Extracted material |
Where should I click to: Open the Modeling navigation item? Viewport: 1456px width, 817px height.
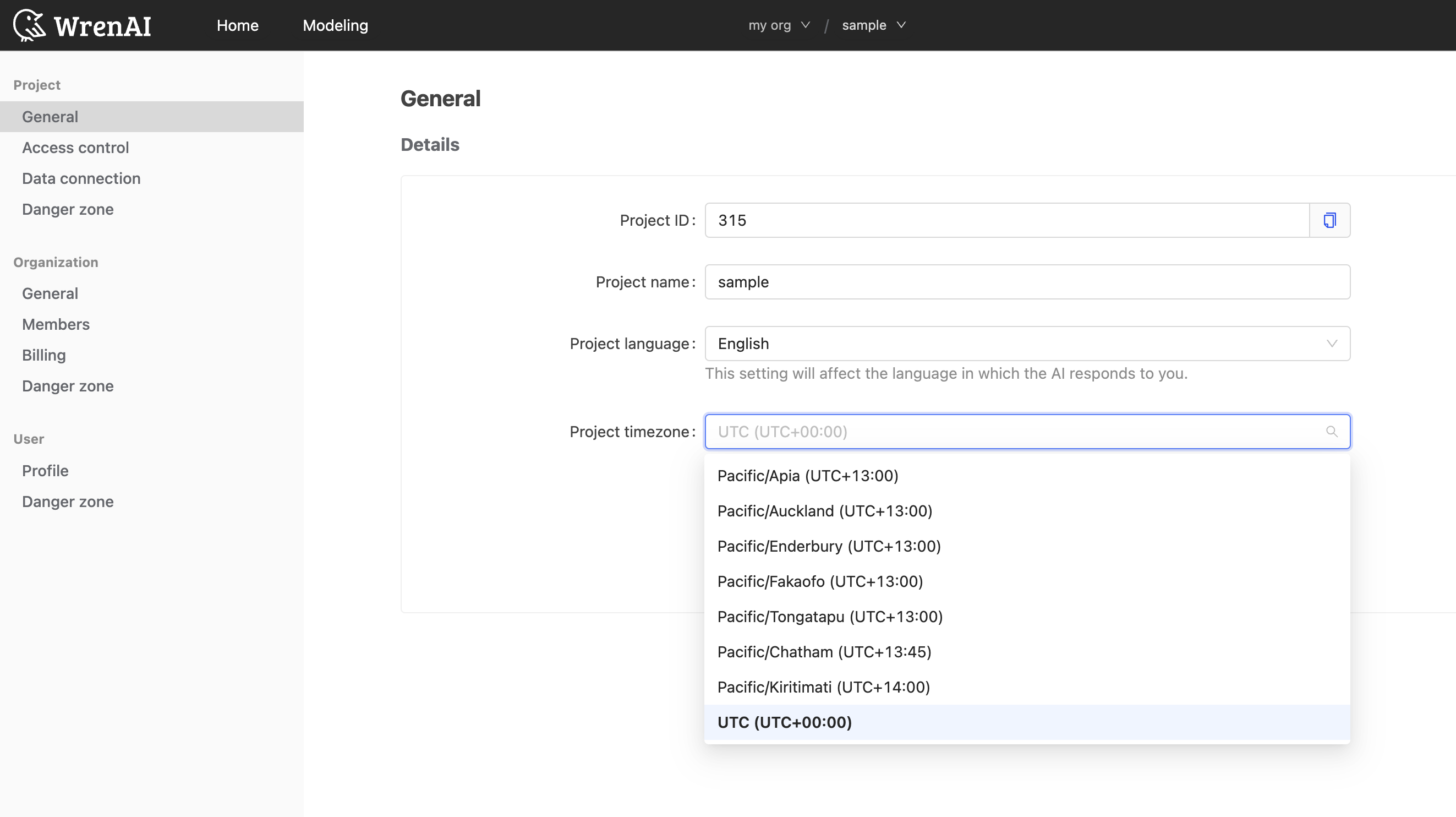(x=335, y=25)
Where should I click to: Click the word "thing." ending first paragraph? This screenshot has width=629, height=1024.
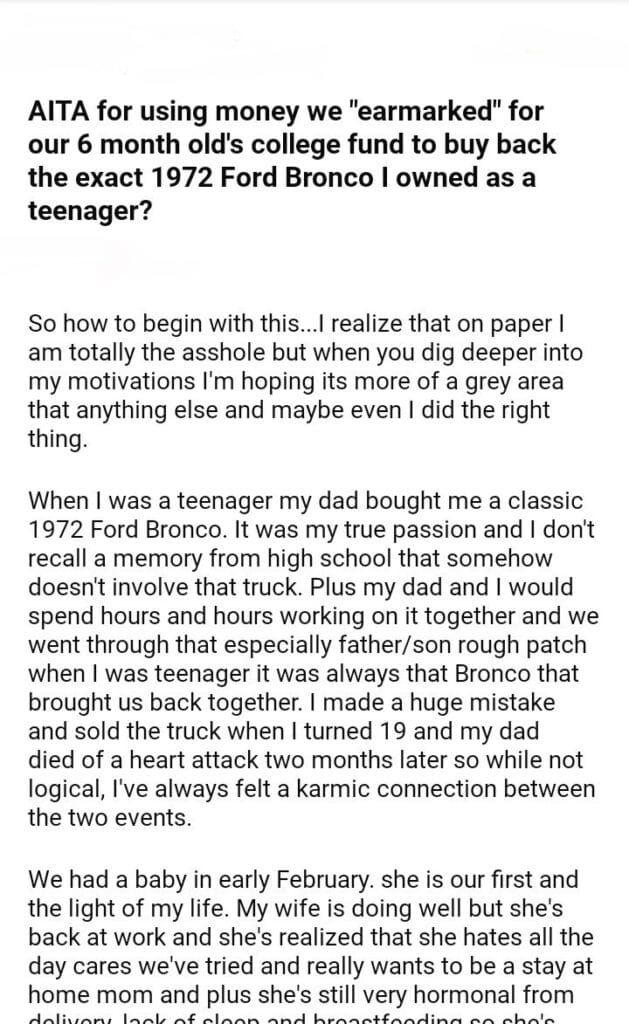pyautogui.click(x=58, y=440)
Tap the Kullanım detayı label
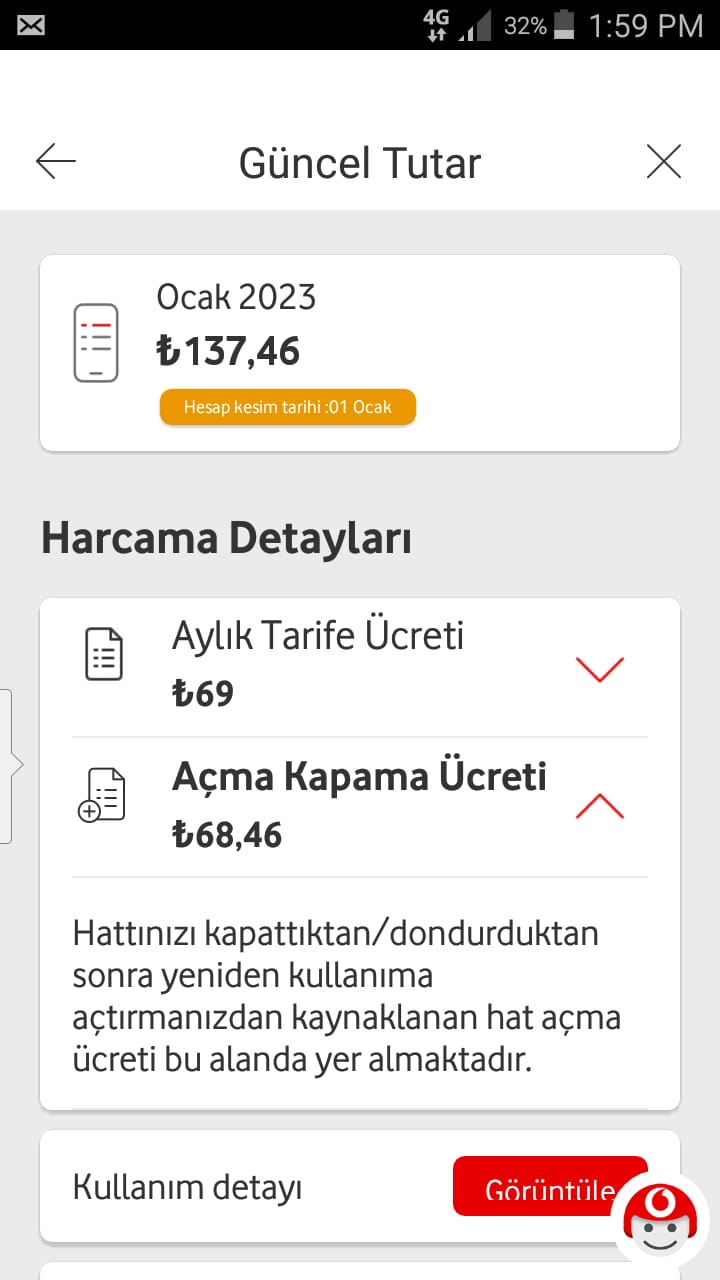720x1280 pixels. 188,1187
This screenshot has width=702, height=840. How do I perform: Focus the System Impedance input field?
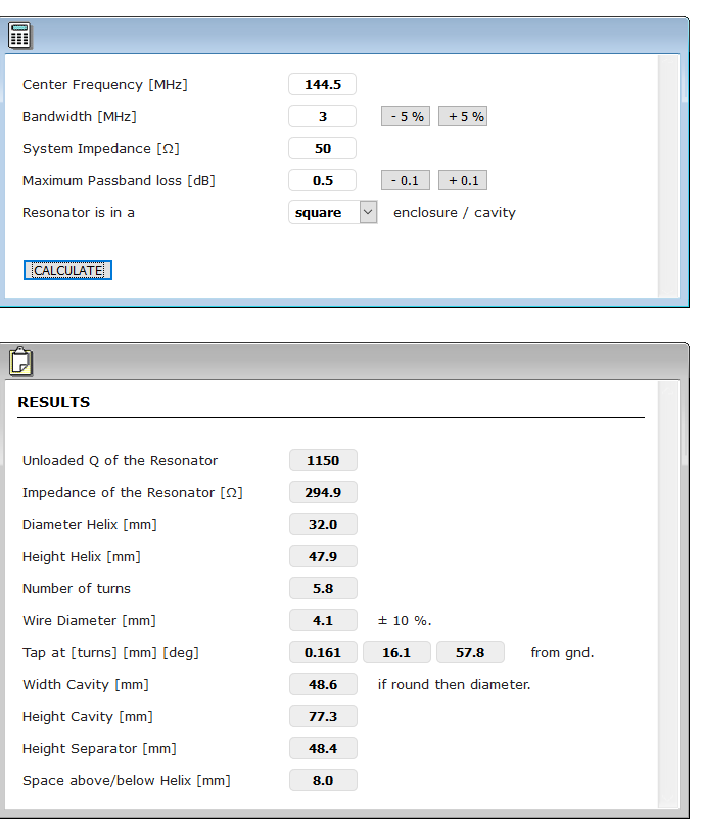click(322, 149)
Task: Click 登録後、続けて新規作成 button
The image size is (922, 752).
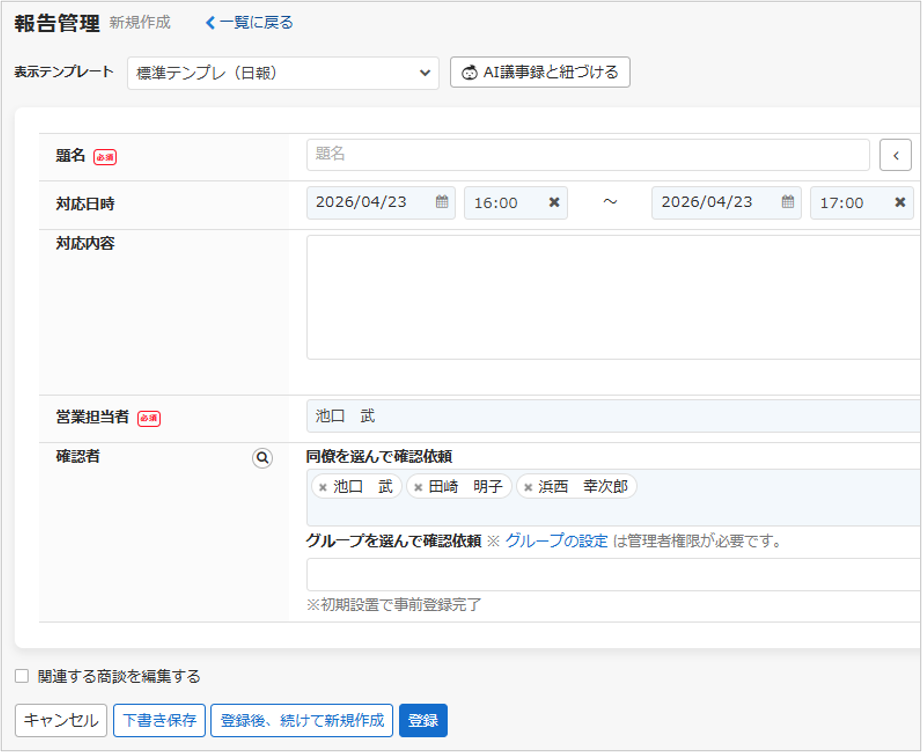Action: [301, 720]
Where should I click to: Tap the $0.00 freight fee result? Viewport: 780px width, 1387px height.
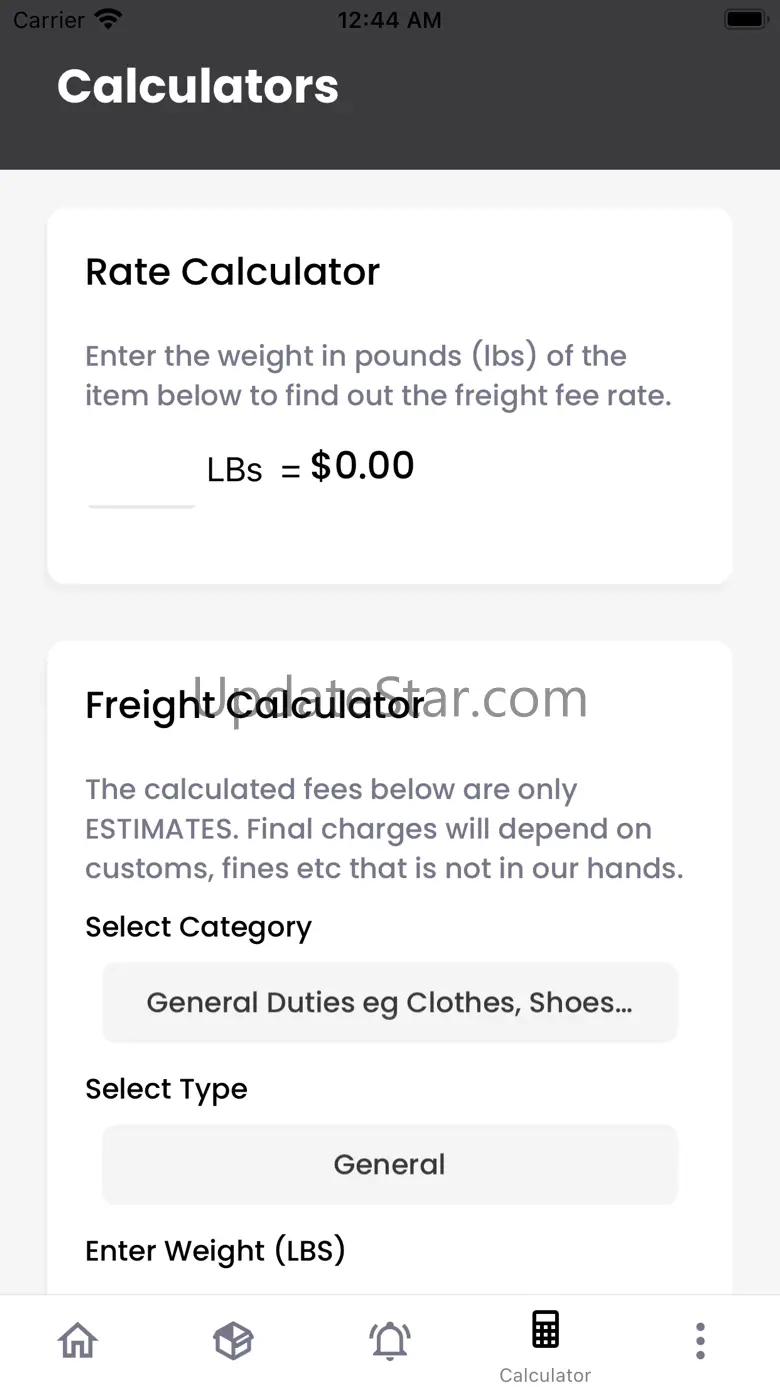pos(362,466)
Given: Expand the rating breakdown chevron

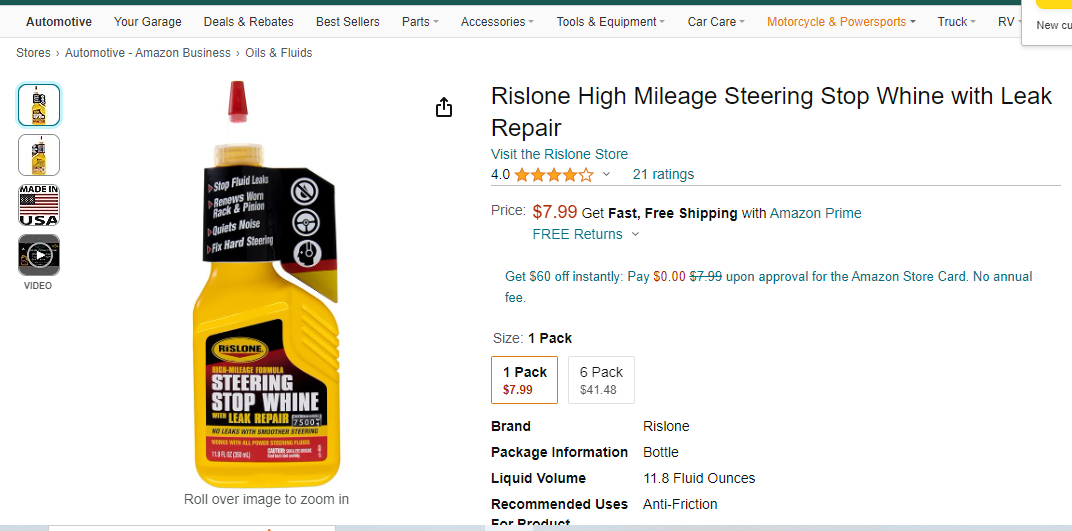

Required task |
Copy the data from its first line through the line that contains "click(322, 149)", inclusive, swapping "screenshot" for "image" and keeping everything else the same. Leave out the pictures.

Exercise result |
Where should I click to: Open the Modeling navigation item? Viewport: 1456px width, 817px height.
(x=335, y=25)
Where should I click to: Click the word "thing." ending first paragraph? This image has width=629, height=1024.
pyautogui.click(x=58, y=440)
Tap the Kullanım detayı label
720x1280 pixels. 188,1187
This image has width=702, height=840. How do I perform: Focus the System Impedance input field?
click(322, 149)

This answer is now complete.